EXERCISE BRIEF:
Reproduce word for word the part of the passage on India's Covid-19 lockdowns that starts with "Just like last" and goes on through "than their health.".

QUOTED PASSAGE: Begin

So, lockdown has come into play in Maharashtra and also in some other states while the whole country is shivering under Covid-19. In addition, many countries have issued negative travel advisories to their citizens advising against travelling to India which also shows the intensity of the problem. Now we are living in a situation where each state has its own sets rules to enter/exit the state which is making life difficult and confused especially for logistic companies. The problem also seems to have exacerbated partially through some media headlines.

Lockdowns are disruptive

While the restrictions are much milder than the Great Lockdown of last year, they have the potential to disrupt economic normalization of some of the states and India.  For example, Hero MotoCorp has announced temporary shutdown of their facilities to combat the pandemic. The partial lockdown rules impose restrictions on the manufacturing sector, which adds to the risk of growth outlook. For example, one analyst estimates an impact of 20bp on India’s FY22 GDP growth, owing to the partial lockdown in Maharashtra. The damage will be more if the lockdown is prolonged further, that is, if it doesn’t end by May 1st as was originally announced.

Reverse migration is a cause of worry

Just like last year during lockdown, this time migrant workers have started heading towards their hometowns from Delhi, Maharashtra, Gujarat and other states as there is uncertainty about the normalcy returning. However, this time many have decided to stay back in the cities hoping for quick revival of the activities. Though the official numbers are not available, both government officials and experts agree that this time the number of people returning home is far less than last year. According to some people, most of them cannot afford to lose jobs after remaining out of work most part of lats year. Many in the unorganised sector feel that livelihood, in whatever form, is more important than their health.

QUOTED PASSAGE: End
DATA SECTION: Begin

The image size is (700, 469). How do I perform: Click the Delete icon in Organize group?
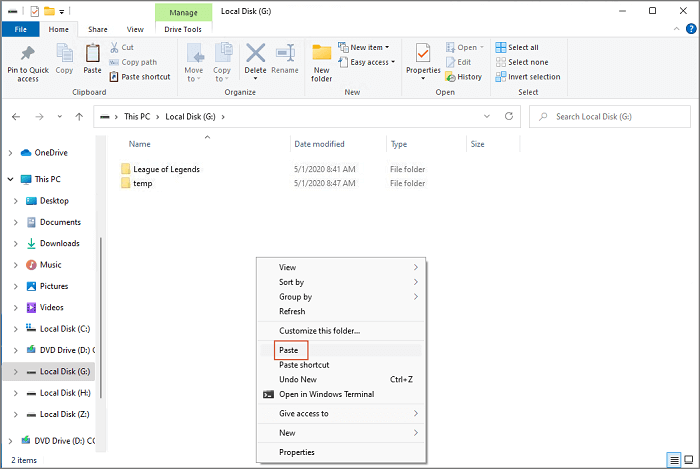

DATA SECTION: End

WRITTEN RESPONSE:
Just like last year during lockdown, this time migrant workers have started heading towards their hometowns from Delhi, Maharashtra, Gujarat and other states as there is uncertainty about the normalcy returning. However, this time many have decided to stay back in the cities hoping for quick revival of the activities. Though the official numbers are not available, both government officials and experts agree that this time the number of people returning home is far less than last year. According to some people, most of them cannot afford to lose jobs after remaining out of work most part of lats year. Many in the unorganised sector feel that livelihood, in whatever form, is more important than their health.